-- Passage --
Democratic Congressman Vincent Gonzalez of McAllen compared Hispanic Trump supporters to Jews for Hitler.
I think he was joking, but it ignited a lot of criticism from Republicans who basically said that's unfair to say that he's running against former Representative Mayra Flores in what probably won't be a very competitive race, but is definitely a battle that right in south Texas has become more prominent Democrats.
He's worried, will lose the conservative Latino vote because they're losing that traction on issues.
Right.
He's upped the stakes in a way that makes it very aggressive.
I'm not sure it's not going to work, though.
I don't think what he said was right.
And clearly he shouldn't have said it in the way that he did.
But I think Democrats want to see some fight.
They want to see some blood behind this argument.
And he's not wrong that there is a shift politically.
So trying to get the Latino vote to focus on the bad things that Republicans have said about immigrants and border security instead of the good things is a winning strategy.
So I think so, too.
How do you see this kind of play out?
Because, again, South Texas is a huge battleground for the state and really, frankly, the only kind of real battleground.
Yeah, Well, I think, you know, he made a point in terms of, yes, Latino tends to be, and actually I had a paper about that.
Yes.
Yeah, I know this is true.
Yes.

-- Supplied information --
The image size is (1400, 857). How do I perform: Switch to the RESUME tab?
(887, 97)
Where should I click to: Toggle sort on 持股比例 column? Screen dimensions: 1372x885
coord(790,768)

-- Exercise tasks --
**a)** From the transcript about Congressman Gonzalez's remarks, copy the stretch from "And clearly he" through "think so, too." word for word.
**b)** According to the transcript about Congressman Gonzalez's remarks, who is he running against?
**c)** Carry on the transcript about Congressman Gonzalez's remarks and the Latino vote in South Texas from the point where it ends.

-- In response --
**a)**
And clearly he shouldn't have said it in the way that he did.
But I think Democrats want to see some fight.
They want to see some blood behind this argument.
And he's not wrong that there is a shift politically.
So trying to get the Latino vote to focus on the bad things that Republicans have said about immigrants and border security instead of the good things is a winning strategy.
So I think so, too.

**b)** Former Representative Mayra Flores.

**c)**
These are the natural constituency of the Republican Party in terms of, you know, being conservative, religious, you know, entrepreneurial, so on and so forth.
However, you know, the Republican Party has not able to figure out how to talk to Latinos.
Right.
It's it's a complicated political strategy President Ford tried to do while eating a tamale with her husband.
Just bit into it.
Yeah, she's bit into the husk.
And then you have on the other side, you have George H.W.
Bush that was very skillful at understanding and and knowing, you know, the cultural intricacies, these political intricacies, etc., etc..
So it's complicated.
But I think that once again, this proves my point that Democrats.
Right.
Are saying enough of being civil and enough of being nice.
This had gone fine.
We're going to get into the mud and we don't care anymore.
Yeah.
And on the other side, you see, you know, the Republican Party is, you know, saying, my God, why did you say all these things?
And so, so times they also say very, very, you know, offensive.
Very offensive things as well.
Yeah.
And what he did is he called out Mayra Flores for not calling them out for saying all the things they've said in the past.
And so it's kind of a non-apology.
It's a political apology.
Yeah.
I'm sorry if you're offended.
Right.
Is the apology.
But it's not a real apology because he doesn't mean it to be sorry, because he's probably not sorry.
Like, I mean it like you're saying that, you know, they want to be able to kind of inject themselves into this.
And there's a real battle here that they have to win, because if they don't, then there's no chance Texas will turn blue.
So, yeah, absolutely.
Yeah.
Well, let's speak about immigration and the bigger legal implications, because there's a lot of stuff happening this week.
This is party politics.
I'm Brandon this is Jeronimo.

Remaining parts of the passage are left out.